Our VMAT planning procedures were developed to produce plans comparable to our clinical standard by analyzing five clinical cases (4–6 lesions for each case) treated with iPlan plans. Comparison of plan quality parameters and brain dose for these five test cases are listed in Table 2. The brain mean dose is comparable for the two planning techniques. In our study, brain is the entire brain not excluding the targets. The CI is lower for VMAT and the GI is slightly higher. The lower GI for iPlan plans is connected to the higher CI (larger volume getting Rx dose).

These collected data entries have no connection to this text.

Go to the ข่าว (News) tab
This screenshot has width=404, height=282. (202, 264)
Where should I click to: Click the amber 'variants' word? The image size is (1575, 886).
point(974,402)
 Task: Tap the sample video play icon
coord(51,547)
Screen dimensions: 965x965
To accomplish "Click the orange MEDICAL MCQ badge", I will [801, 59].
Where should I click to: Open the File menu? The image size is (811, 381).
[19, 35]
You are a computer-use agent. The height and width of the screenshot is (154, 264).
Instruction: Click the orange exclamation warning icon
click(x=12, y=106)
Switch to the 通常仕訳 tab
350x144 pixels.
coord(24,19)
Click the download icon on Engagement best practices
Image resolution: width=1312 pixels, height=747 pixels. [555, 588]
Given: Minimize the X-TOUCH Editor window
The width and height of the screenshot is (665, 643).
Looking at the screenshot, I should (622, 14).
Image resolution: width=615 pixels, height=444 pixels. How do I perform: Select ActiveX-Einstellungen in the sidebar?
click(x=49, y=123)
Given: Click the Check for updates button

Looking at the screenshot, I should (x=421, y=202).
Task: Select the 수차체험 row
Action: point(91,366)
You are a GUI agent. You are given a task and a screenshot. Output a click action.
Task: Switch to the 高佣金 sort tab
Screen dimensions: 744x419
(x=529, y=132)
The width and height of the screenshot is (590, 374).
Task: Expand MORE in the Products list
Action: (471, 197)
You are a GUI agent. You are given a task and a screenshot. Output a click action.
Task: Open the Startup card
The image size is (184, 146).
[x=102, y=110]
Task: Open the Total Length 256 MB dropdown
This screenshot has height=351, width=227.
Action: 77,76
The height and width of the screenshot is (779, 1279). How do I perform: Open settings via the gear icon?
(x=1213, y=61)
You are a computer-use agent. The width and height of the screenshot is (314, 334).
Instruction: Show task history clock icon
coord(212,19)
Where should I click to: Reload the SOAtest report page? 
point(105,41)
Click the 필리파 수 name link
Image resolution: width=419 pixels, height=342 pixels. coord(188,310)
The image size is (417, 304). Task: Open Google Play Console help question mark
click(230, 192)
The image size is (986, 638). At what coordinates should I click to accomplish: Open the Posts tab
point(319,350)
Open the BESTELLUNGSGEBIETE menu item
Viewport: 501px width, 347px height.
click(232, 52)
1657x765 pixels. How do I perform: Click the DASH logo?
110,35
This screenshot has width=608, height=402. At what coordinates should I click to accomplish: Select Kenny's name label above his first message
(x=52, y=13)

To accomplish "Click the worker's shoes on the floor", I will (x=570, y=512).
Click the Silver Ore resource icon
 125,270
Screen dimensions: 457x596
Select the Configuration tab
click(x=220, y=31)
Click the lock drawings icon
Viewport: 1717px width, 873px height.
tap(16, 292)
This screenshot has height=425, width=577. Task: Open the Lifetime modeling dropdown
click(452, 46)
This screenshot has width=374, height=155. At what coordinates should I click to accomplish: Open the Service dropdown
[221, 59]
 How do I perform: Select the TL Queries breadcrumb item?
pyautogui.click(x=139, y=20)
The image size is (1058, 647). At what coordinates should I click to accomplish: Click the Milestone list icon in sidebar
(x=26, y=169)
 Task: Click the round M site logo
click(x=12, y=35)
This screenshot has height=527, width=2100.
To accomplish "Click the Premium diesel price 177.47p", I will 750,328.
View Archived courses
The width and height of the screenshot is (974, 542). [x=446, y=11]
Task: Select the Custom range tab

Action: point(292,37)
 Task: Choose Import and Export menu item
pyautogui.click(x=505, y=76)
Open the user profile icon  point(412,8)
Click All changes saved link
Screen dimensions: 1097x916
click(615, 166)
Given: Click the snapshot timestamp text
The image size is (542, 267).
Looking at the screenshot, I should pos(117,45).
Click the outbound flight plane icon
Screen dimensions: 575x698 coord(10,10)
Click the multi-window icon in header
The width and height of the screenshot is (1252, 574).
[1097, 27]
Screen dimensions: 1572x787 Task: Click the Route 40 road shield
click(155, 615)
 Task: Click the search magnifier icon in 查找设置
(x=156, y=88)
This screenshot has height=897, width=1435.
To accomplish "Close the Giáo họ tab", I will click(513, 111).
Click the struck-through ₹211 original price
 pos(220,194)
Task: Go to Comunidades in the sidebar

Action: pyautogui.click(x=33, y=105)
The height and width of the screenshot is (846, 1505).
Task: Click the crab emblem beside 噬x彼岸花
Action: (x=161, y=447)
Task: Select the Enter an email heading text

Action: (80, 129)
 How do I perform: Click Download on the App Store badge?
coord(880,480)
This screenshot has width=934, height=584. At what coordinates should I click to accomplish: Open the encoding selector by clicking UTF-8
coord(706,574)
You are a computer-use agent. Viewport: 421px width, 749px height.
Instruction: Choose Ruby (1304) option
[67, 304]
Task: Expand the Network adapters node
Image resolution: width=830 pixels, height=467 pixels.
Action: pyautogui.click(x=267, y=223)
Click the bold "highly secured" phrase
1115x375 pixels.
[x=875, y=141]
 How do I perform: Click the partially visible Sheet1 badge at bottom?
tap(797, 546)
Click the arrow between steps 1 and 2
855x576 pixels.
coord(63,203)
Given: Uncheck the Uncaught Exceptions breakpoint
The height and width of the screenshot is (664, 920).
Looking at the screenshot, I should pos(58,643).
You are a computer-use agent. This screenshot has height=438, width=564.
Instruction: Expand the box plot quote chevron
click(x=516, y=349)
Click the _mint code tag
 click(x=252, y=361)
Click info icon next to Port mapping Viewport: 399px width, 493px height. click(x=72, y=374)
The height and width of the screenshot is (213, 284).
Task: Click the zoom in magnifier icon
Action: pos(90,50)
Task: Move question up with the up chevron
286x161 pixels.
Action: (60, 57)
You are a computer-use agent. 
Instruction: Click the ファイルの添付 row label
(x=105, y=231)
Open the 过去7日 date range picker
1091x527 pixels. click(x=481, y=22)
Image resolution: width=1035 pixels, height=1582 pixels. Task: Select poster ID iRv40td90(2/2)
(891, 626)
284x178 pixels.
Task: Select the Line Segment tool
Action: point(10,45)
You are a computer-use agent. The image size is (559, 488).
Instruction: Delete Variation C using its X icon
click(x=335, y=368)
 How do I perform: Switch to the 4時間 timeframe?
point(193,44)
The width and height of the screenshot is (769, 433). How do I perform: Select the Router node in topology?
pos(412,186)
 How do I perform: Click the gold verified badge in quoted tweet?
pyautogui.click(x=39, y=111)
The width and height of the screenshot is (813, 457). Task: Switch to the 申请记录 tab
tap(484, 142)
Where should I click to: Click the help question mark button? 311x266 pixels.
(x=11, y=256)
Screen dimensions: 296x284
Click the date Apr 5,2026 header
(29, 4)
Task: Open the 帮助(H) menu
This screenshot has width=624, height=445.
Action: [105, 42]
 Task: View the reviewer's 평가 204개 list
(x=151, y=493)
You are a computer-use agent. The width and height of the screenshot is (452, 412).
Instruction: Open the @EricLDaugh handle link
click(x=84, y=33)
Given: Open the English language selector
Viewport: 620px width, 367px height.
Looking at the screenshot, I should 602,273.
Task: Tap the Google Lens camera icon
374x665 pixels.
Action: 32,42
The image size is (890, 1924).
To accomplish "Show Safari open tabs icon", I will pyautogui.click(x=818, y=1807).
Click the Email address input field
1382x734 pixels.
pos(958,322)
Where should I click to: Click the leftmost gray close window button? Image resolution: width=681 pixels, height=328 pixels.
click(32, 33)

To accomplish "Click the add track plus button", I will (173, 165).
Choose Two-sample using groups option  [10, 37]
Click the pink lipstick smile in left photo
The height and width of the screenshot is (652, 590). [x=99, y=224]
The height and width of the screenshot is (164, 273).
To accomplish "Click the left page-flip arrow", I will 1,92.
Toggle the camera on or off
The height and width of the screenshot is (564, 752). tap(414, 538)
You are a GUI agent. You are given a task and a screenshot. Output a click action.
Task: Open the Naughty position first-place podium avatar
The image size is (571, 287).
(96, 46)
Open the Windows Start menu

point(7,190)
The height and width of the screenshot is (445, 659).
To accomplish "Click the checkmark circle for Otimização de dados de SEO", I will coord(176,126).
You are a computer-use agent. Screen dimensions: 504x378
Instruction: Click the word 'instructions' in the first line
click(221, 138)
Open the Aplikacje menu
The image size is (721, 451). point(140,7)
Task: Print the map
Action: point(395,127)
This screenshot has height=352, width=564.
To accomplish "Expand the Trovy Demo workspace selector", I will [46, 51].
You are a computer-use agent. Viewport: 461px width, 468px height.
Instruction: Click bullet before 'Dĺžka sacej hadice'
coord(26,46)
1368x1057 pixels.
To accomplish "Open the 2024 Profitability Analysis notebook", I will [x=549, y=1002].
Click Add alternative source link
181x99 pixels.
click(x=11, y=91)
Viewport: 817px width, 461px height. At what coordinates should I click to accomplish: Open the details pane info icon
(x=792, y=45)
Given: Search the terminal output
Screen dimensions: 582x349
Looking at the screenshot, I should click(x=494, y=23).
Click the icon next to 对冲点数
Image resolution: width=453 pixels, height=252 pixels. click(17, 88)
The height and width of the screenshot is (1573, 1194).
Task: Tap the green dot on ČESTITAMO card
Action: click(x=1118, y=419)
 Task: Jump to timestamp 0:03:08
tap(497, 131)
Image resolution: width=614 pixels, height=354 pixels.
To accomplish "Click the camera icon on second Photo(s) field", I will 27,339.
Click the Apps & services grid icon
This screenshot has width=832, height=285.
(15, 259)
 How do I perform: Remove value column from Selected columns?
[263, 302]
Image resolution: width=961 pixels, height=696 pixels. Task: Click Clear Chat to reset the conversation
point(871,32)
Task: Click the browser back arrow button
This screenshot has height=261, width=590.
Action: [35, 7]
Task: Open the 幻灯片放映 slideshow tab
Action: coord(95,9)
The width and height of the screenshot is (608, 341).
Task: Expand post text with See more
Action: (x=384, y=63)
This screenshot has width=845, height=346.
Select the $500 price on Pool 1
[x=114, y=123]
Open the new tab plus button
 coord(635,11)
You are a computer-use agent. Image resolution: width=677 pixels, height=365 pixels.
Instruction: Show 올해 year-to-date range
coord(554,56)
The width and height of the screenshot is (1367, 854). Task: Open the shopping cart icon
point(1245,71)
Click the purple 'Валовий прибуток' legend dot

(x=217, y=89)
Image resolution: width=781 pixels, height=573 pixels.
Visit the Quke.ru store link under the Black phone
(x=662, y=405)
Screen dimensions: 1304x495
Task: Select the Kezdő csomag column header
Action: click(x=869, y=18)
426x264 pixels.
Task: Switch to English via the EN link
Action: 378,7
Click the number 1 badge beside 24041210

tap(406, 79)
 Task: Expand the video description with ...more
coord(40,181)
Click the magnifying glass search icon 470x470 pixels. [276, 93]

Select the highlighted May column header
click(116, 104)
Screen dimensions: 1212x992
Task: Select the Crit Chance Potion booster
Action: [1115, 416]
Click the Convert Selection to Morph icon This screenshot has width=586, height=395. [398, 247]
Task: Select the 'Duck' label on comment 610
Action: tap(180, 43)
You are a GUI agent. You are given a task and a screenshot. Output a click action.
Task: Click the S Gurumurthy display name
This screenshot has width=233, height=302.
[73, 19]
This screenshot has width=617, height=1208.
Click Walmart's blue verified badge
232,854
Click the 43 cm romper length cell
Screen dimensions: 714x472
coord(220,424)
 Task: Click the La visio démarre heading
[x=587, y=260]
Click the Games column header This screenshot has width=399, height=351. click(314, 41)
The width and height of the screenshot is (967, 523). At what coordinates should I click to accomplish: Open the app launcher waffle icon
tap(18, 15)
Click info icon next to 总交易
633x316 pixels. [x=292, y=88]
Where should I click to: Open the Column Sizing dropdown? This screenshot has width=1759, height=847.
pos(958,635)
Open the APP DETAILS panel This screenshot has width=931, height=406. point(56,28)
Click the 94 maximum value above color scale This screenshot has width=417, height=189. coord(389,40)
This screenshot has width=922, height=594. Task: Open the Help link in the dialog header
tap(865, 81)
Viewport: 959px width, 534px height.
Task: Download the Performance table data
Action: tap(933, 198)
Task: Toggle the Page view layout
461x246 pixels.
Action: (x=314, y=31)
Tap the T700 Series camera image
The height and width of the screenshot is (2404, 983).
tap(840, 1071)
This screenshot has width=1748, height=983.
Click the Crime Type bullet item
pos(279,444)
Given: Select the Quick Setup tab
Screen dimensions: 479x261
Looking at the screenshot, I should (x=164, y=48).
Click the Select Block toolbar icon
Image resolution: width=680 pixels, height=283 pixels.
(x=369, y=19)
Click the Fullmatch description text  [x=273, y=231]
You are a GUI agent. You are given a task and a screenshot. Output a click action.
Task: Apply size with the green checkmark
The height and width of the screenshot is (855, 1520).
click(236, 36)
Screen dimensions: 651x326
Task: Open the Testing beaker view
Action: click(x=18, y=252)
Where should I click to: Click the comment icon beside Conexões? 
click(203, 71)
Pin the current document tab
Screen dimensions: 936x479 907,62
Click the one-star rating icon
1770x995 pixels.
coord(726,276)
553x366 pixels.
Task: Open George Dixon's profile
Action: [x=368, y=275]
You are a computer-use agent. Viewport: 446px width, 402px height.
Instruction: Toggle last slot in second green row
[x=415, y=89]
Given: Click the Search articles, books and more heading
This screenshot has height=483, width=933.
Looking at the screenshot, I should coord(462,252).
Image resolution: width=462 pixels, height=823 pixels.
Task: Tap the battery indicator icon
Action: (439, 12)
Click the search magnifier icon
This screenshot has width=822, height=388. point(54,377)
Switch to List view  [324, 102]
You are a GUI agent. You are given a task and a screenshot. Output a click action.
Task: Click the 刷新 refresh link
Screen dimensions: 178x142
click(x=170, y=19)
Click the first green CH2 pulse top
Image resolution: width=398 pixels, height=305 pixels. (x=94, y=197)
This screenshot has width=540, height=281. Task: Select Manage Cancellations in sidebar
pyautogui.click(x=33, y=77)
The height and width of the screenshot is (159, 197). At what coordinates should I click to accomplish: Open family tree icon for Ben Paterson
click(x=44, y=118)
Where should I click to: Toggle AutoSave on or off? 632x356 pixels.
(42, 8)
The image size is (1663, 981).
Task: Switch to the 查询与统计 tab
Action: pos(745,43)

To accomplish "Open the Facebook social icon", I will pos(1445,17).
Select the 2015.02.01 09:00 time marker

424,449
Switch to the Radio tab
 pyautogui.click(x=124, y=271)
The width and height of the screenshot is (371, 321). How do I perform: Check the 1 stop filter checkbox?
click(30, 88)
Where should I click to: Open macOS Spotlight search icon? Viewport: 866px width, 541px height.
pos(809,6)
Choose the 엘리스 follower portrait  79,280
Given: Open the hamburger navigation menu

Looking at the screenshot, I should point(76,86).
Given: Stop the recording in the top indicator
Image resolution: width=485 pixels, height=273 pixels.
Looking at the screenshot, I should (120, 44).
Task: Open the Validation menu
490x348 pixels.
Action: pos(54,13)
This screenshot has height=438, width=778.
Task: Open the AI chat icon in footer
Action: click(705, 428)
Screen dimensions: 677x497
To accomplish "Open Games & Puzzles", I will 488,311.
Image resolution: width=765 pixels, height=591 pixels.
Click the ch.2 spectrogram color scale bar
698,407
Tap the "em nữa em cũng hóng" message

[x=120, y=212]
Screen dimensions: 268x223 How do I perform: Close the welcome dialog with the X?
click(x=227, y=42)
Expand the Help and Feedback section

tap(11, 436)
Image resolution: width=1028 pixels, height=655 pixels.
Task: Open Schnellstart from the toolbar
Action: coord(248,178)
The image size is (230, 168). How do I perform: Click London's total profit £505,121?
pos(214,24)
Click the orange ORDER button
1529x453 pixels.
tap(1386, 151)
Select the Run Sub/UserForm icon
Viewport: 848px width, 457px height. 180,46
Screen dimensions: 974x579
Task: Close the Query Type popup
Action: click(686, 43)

The volume receiving 50% of the Rx dose was smaller in the VMAT plans than in the iPlan plans for 18 of the 26 lesions, equal for six lesions, and smaller for two lesions in the iPlan plans than in the VMAT plans. A larger volume of brain received low dose (200 cGy) in the VMAT plans but a smaller volume received moderate dose (700 cGy) as compared to the iPlan plans. The resulting VMAT plan criteria for target and normal tissues are summarized in Table 1. The VMAT SRS technique is also used for patients with previously SRS treated lesions and for patients previously treated to whole brain. The maximum dose ≤8 Gy to lesions previously treated with SRS is a guide and a reminder to keep the dose as low as possible.

Table 2

Comparison of preclinical VMAT SRS plan with treated iPlan plans for five cases (4–6 lesions per patient)

Preclinical plans
	iPlan	VMAT
GI	3.7 ± 0.6	4.2 ± 0.9
CI	1.4 ± 0.2	1.2 ± 0.1
Brain D mean (Gy)	2.3 ± 0.5	2.6 ± 0.2
Brain V2 Gy (%)	37 ± 6	47 ± 2
Brain V 7 Gy (%)	6 ± 3	4 ± 2

Analysis of clinical VMAT plans

For the 40 clinical VMAT plans the number of lesions ranged from 2–8 per patient with a median of 5. The PTV volume of each lesion ranged from 0.05–17.74 cm3 (equivalent sphere diameter 4.6–32.4 mm) with a median value of 0.77 cm3, and the total tumor volume for each patient 1.09–26.95 cm3 (median 6.18 cm3). Mean and maximum dose to critical organs from the 40 treatment plans are listed in Table 3. The dose to critical structures naturally depends on the proximity to the target lesions. Higher doses were accepted for cases where the lesions were close to the critical structures and these situations are apparent in Table 3. For example, one patient had a PTV overlapping with brainstem resulting in a brainstem D max of 24.9 Gy. For this scenario, PTV coverage was prioritized as long as brainstem V 18 Gy ≤ 10%. In another patient, an optic nerve D max of 11.0 Gy was accepted due to the PTV proximity to the nerve. If any dose criteria were exceeded, a peer review process was initiated.

Table 3

Summary of doses to critical organs from 40 delivered SRS VMAT treatment plans. The number of lesions per plan ranged from 2 to 8

Critical organ	Min	Max	Median
D mean (Gy)
Brain	0.9	4.1	1.9
Cochlea	0.1	11.2	1.1
D max (Gy)
Brainstem	0.4	24.9	3.5
Chiasm	0.2	7.9	1.6
Cord	0.1	3.1	1.4
Eye	0.1	6.6	0.7
Optic nerve	0.1	11.0	1.3
Lens	0.1	1.2	0.4

The target indexes GI, HI, and CI were collected for each PTV. The CI is typically in the range 1.0–1.2. The maximum value of 2.9 occurred for a 0.05 cm3 lesion in a 6‐lesion plan. The median GI is 4.4. Figure 1 shows the GI for each lesion plotted versus PTV volume. Out of the 188 lesions, 13 lesions were so close that the 50% isodose was not split between the two lesions. These lesions were excluded from this GI analysis. For PTV sizes >0.5 cm3, a GI <5 is typically achievable whereas for smaller targets, GI exceeds 5. The GI is reduced with increasing PTV size. Allowing the HI to increase facilitates a slight reduction in the GI for lesions ≥0.8 cm3 as seen in Fig. 2. This trend was not observed for the smaller lesions.

Figure 1

Gradient index (GI) as a function of target volume of each lesion. The solid line is the function 4/PTV0.2 which, as a result of this analysis, was implemented to calculate the expected GI depending on the PTV volume in cm3 for each individual lesion during planning.

Figure 2

Gradient index (GI) as a function of the dose heterogeneity index for all PTVs ≥0.8 cm3. For these lesions there is slight reduction in GI with increasing HI. For lesions smaller than 0.8 cm3 this trend was not observed.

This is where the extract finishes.